Unnatural Creatures is a collection of short stories about the fantastical things that exist only in our minds—collected and introduced by beloved New York Times bestselling author Neil Gaiman.
The sixteen stories gathered by Gaiman, winner of the Hugo and Nebula Awards, range from the whimsical to the terrifying.

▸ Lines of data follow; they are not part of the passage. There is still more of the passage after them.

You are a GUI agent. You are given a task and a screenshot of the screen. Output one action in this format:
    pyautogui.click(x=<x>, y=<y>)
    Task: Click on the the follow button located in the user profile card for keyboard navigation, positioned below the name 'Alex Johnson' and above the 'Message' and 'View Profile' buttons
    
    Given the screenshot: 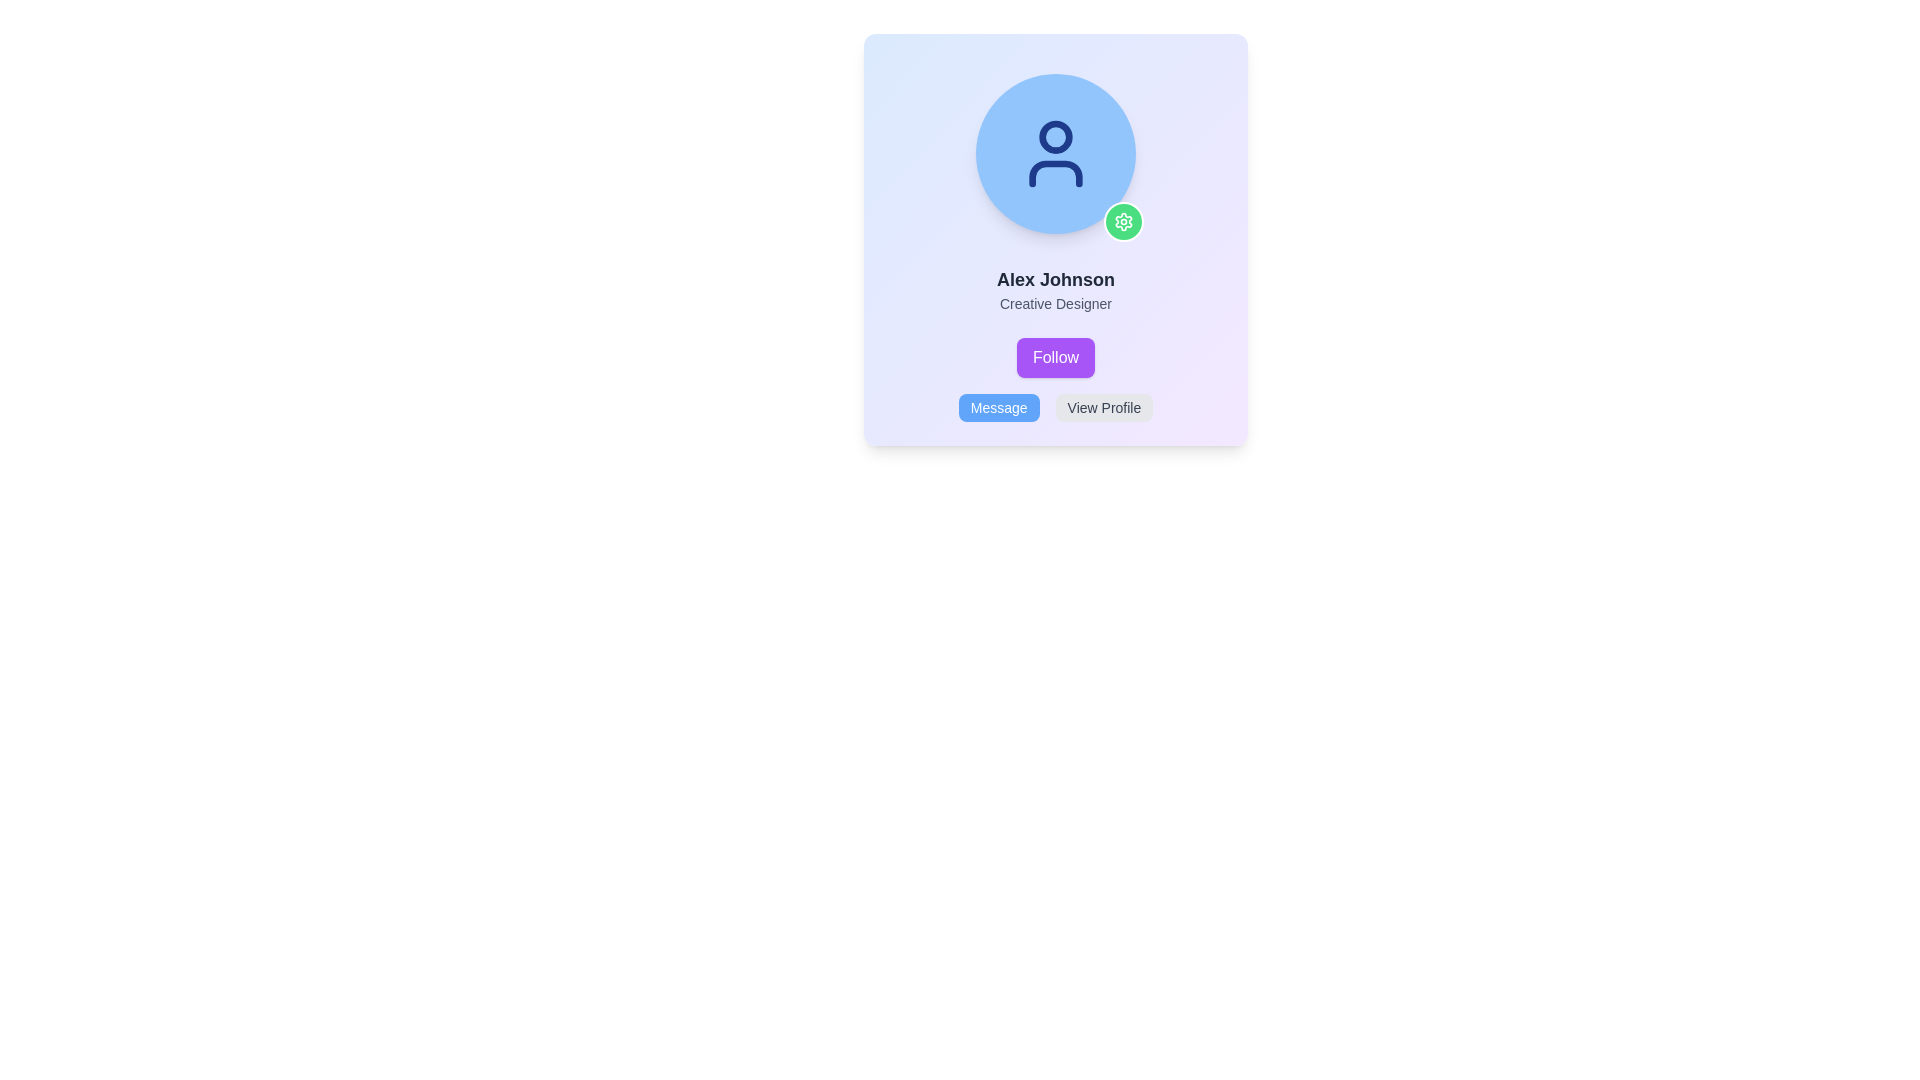 What is the action you would take?
    pyautogui.click(x=1055, y=357)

Magical creatures from the werewolf, to the sunbird, to beings never before classified will thrill, delight, and quite possibly unnerve you in tales by E. Nesbit, Diana Wynne Jones, Gahan Wilson, and other literary luminaries.
Sales of Unnatural Creatures benefit 826DC, a nonprofit organization dedicated to supporting students in their creative and expository writing, and to helping teachers inspire their students to write.

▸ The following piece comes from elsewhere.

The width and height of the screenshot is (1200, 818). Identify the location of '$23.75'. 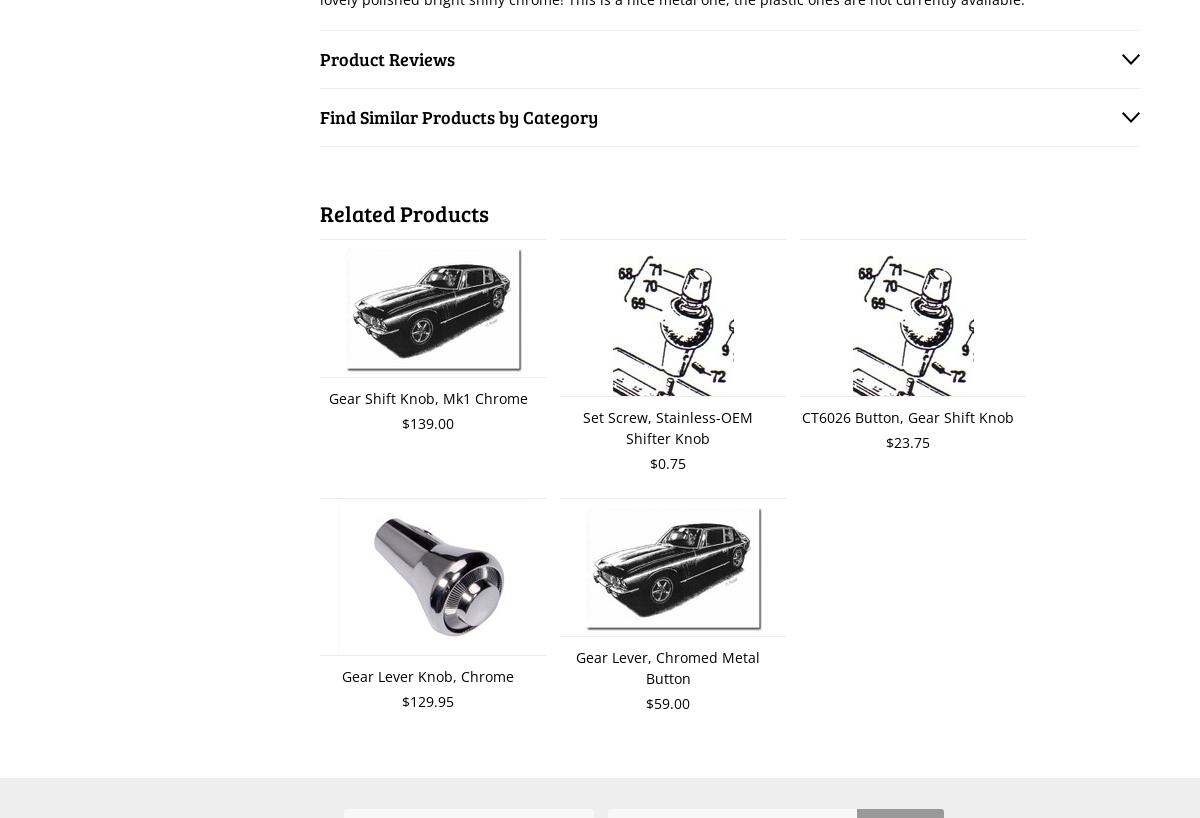
(908, 441).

In this striking anthology of 16 stories of strange and incredible creatures (most previously published), Gaiman and Headley have included several classic tales, such as Frank R. Stockton's delightful "The Griffin and the Minor Canon" (1885), which concerns the unlikely friendship between a monster and a minister; Saki's mordant werewolf tale "Gabriel-Ernest" (1909); and Anthony Boucher's astonishingly silly "The Compleat Werewolf" (1942). There are also fine stories from such major contemporary fantasy writers as Peter S. Beagle, Samuel Delany, Diana Wynne Jones, and Gaiman himself. Particularly pleasurable are the stories by newer writers, such as Nalo Hopkinson's "The Smile on the Face," which demonstrates the benefits of channeling one's inner hamadryad; E. Lily Yu's "The Cartographer Wasps and the Anarchist Bees," an animal fable with a sting in its tale; and Nnedi Okorafor's original story "Ozioma the Wicked," which concerns "a nasty little girl whose pure heart had turned black," but who nonetheless saves her village from a monstrous snake. Teens with a yen for the fantastic would be hard pressed to find a better place to start. The collection benefits literacy nonprofit 826DC. Ages 13 up.